Researchers here report that upregulation of α-Klotho and TGFβR2 together, via gene therapy, can modestly reverse osteoarthritis in a rat model in which untreated animals progress to a more severe stage of the condition. Inhibiting TGF-β receptors such as TGFβR2 is known to suppress chronic inflammation, and likely functions by interfering in the inflammatory TGF-β signaling produced by senescent cells. The evidence for cellular senescence to drive the progression of osteoarthritis is quite compelling at this point. Meanwhile, α-Klotho declines with age and upregulation of this protein is known to improve regenerative capacity in some tissues.

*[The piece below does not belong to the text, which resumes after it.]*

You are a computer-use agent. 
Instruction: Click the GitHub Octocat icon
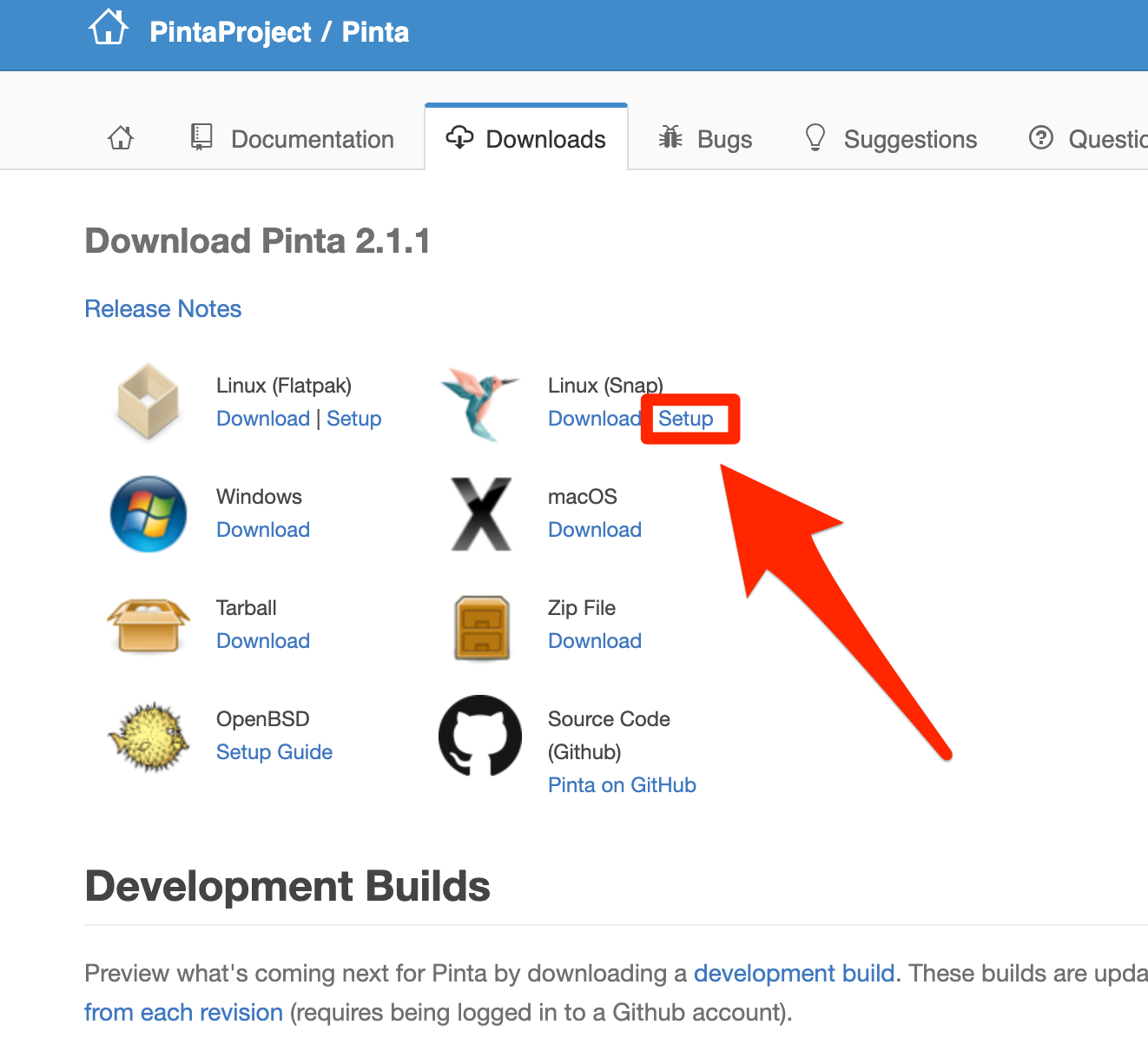coord(480,736)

Osteoarthritis is caused by gradual changes to cartilage that cushions bones and joints. During aging and repetitive stress, molecules and genes in the cells of this articular cartilage change, eventually leading to the breakdown of the cartilage and the overgrowth of underlying bone, causing chronic pain and stiffness. Previous research had pinpointed two molecules, αKLOTHO and TGF beta receptor 2 (TGFβR2), as potential drugs to treat osteoarthritis. αKLOTHO acts on the mesh of molecules surrounding articular cartilage cells, keeping this extracellular matrix from degrading. TGFβR2 acts more directly on cartilage cells, stimulating their proliferation and preventing their breakdown.

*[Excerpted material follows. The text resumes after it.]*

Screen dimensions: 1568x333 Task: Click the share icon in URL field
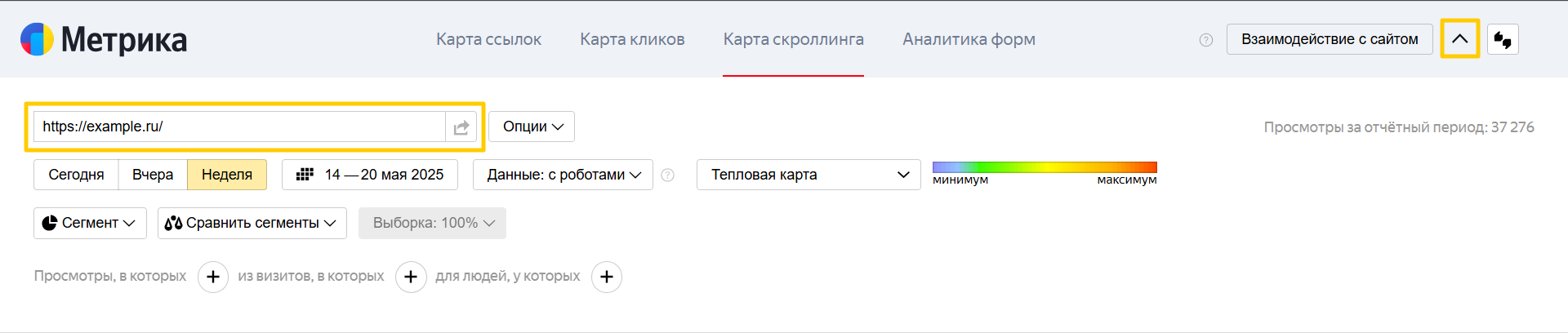click(461, 127)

Researchers treated young, otherwise healthy rats with osteoarthritis with viral particles containing the DNA instructions for making αKLOTHO and TGFβR2. Six weeks after the treatment, rats that had received control particles had more severe osteoarthritis in their knees, with the disease progressing from stage 2 to stage 4. However, rats that had received particles containing αKLOTHO and TGFβR2 DNA showed recovery of their cartilage: the cartilage was thicker, fewer cells were dying, and actively proliferating cells were present. These animals' disease improved from stage 2 to stage 1, a mild form of osteoarthritis, and no negative side effects were observed.
Further experiments revealed 136 genes that were more active and 18 genes that were less active in the cartilage cells of treated rats compared to control rats. Among those were genes involved in inflammation and immune responses, suggesting some pathways by which the combination treatment works. To test the applicability of the drug combination to humans, the team treated isolated human articular cartilage cells with αKLOTHO and TGFβR2. Levels of molecules involved in cell proliferation, extracellular matrix formation, and cartilage cell identity all increased.